Friday, September 27, 2019

I've Never Felt Like I Fit In, Anywhere.

In a study I've been doing, in one of the week's sessions, I was asked a question that should have been short and simple to answer.  And it was, at first.  I answered and moved on.  But by the next day, or the day after that, God began using that question to really encourage me to dig in and remember what He had taught me years ago regarding this aching to belong.  

"Where do you find your sense of love and belonging?"
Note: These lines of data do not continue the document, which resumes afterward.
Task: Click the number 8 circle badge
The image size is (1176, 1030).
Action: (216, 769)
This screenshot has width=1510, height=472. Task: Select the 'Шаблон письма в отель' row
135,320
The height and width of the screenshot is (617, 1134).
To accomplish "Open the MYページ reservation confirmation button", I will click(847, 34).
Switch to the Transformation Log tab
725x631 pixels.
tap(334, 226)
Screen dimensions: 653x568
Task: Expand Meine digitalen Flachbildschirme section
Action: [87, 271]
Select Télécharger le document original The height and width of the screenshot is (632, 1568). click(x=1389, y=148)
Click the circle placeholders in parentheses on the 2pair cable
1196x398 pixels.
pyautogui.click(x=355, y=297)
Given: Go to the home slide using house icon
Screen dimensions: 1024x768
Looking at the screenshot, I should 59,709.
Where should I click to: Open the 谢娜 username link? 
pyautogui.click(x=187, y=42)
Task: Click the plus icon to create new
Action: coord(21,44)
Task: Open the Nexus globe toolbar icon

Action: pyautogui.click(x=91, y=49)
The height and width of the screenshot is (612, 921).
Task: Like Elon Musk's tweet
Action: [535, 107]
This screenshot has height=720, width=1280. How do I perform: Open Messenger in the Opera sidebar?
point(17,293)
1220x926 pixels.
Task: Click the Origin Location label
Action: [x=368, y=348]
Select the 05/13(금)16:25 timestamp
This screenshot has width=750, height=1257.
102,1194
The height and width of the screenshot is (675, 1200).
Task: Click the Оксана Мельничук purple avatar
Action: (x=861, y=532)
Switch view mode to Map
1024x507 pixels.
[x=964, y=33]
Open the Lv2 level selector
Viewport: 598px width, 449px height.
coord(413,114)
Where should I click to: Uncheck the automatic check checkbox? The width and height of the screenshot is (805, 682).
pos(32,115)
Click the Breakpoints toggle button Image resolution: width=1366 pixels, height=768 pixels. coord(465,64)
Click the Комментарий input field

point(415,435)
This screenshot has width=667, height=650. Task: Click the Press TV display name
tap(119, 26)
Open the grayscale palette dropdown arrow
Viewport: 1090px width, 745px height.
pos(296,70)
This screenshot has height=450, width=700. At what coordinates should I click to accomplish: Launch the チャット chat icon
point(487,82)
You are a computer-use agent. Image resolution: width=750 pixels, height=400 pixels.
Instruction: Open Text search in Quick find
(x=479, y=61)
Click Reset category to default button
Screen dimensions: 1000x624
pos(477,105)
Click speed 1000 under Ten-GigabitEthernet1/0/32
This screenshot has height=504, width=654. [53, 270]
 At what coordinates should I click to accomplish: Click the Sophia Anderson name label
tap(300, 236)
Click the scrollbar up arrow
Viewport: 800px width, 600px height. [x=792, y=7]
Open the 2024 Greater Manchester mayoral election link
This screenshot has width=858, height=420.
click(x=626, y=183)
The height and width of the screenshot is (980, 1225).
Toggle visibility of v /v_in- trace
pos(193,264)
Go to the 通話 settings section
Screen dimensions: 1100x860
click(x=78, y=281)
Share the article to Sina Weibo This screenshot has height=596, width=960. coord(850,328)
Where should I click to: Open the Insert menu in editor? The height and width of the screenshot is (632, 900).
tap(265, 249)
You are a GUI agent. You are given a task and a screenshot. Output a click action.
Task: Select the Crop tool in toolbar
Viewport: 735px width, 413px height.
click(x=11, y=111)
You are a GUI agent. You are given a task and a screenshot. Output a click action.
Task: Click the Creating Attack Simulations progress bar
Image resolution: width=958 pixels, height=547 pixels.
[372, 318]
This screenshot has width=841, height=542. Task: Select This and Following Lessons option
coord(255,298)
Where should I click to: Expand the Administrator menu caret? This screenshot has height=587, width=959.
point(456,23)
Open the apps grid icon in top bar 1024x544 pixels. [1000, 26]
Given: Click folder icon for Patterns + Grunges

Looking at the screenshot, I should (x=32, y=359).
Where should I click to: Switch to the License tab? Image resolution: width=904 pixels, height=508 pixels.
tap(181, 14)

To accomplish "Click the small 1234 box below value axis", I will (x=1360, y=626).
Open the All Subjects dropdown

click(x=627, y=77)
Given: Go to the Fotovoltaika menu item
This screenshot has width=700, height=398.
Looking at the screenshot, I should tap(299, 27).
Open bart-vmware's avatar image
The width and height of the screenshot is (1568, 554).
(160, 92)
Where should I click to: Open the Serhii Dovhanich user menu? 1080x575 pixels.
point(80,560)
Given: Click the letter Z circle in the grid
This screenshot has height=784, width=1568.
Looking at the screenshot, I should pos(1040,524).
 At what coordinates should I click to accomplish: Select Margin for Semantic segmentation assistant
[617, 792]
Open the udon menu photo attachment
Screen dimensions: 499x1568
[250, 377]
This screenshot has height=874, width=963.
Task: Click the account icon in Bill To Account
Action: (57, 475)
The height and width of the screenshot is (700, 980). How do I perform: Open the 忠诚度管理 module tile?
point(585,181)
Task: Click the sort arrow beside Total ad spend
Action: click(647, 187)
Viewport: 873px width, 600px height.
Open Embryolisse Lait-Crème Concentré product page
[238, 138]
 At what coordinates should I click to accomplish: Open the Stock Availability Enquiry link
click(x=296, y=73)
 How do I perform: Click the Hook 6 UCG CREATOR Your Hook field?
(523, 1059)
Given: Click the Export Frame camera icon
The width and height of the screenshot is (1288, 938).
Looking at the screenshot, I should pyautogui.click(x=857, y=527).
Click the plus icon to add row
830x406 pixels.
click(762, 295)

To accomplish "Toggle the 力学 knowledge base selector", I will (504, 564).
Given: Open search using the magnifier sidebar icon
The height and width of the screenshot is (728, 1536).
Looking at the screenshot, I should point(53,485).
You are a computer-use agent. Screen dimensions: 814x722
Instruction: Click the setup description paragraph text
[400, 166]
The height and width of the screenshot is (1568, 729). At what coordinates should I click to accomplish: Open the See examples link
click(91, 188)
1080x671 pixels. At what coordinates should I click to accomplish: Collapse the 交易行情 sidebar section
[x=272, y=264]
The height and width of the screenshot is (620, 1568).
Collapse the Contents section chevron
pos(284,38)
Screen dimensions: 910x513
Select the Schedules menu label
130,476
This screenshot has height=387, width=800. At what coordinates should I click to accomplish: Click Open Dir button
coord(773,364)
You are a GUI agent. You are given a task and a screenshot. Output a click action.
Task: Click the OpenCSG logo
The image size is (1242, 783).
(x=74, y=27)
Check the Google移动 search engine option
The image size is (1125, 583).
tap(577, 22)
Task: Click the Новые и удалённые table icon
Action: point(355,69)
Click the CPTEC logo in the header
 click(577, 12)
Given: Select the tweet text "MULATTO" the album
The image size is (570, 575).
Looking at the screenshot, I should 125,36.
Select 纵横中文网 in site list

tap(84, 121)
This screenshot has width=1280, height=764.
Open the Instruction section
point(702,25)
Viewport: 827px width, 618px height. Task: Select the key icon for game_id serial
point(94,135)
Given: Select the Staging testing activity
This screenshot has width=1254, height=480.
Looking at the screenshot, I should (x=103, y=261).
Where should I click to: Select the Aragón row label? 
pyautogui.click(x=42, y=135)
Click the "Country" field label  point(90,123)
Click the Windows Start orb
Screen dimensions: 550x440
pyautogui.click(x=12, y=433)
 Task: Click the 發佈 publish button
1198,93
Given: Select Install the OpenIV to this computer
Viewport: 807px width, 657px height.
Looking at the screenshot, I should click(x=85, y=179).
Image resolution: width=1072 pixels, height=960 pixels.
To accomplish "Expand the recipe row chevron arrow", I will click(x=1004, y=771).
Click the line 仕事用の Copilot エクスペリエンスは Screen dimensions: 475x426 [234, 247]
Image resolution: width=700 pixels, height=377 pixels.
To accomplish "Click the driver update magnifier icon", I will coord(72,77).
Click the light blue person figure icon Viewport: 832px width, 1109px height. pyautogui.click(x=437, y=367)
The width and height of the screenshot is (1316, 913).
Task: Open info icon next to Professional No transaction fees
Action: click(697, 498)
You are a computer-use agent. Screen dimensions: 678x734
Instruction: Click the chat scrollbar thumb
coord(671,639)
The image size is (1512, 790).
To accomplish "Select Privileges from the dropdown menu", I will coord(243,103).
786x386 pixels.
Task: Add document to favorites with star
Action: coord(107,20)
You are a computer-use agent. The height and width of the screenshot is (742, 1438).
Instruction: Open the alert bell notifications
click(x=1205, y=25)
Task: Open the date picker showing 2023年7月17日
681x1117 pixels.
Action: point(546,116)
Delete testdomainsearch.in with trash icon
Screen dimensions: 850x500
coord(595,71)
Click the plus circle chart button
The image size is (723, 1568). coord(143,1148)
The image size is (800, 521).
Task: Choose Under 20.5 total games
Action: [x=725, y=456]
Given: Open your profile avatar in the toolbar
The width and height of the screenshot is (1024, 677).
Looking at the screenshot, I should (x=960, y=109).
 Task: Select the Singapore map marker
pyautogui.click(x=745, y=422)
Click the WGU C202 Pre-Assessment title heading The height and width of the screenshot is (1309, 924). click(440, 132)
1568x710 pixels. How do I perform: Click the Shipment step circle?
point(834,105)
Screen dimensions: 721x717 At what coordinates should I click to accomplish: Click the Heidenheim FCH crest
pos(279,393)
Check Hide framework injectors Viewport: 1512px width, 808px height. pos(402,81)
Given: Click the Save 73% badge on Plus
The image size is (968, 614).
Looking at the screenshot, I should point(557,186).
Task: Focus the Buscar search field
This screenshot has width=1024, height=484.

My initial answer was short and sweet but honest:  'Ouch.  This is hard to face.  I want to say as a child of God but I fear it's more from my husband but also never feeling like I belong anywhere.  Like, I'm so unique I just don't fit in anywhere fully.'  This was my answer and then I moved on.  However, I noticed myself thinking on this more and more and finding myself getting grouchier and crabbier with each thought about it that made it's way to the surface of my mind, I couldn't quite figure out why this was beginning to stir in me and affect me as much as it was.  I was driving and mulling through my thoughts and sharing them with God asking Him about it and the Spirit so gently reminded me.  He reminded me that He has called me to be missional and if I were to get too comfortable within a group of friends, my zeal to invest in nonbelievers or young/new Christians would be numbed.  He doesn't ever let me get too comfortable for the sole purpose of becoming too comfortableHe wants me to be not only ready and willing when He calls and prompts me but eager; and in the comfort of belonging, I wouldn't be.  He also reminds me that this is not my home; that I will never quite fit in or feel completely at home with a group of people because He has given me that restlessness to keep me focused on my heavenly home, which helps me number my days, which keeps me focused on being missional.  He reminds me that there will be a time and a place for feeling like I completely belong and am completely understood but that is not in this world/life.  And in the gap of this world and my heavenly home, He calls me to cling to Him, the only One who truly knows me, and He promises that He will fill all my needs and all the voids if I have the courage and take the time to let Him.  

2 comments:

  1. Alana, you may not see this about me but I have always felt the same way. I most often feel like I don’t fit in. The older I get, the more I feel this way. I am odd. But this now keeps reminding me that this world is not my home. Even here, home is Jesus. I in Him and Jesus in me. I have surprisingly become more comfortable “in my own skin”. I have to intentionally guard myself from my desire to withdraw. Reminding myself of the kingdom of God’s chief commandment. To love. I suspect you do the same. Love you precious daughter of the King of kings.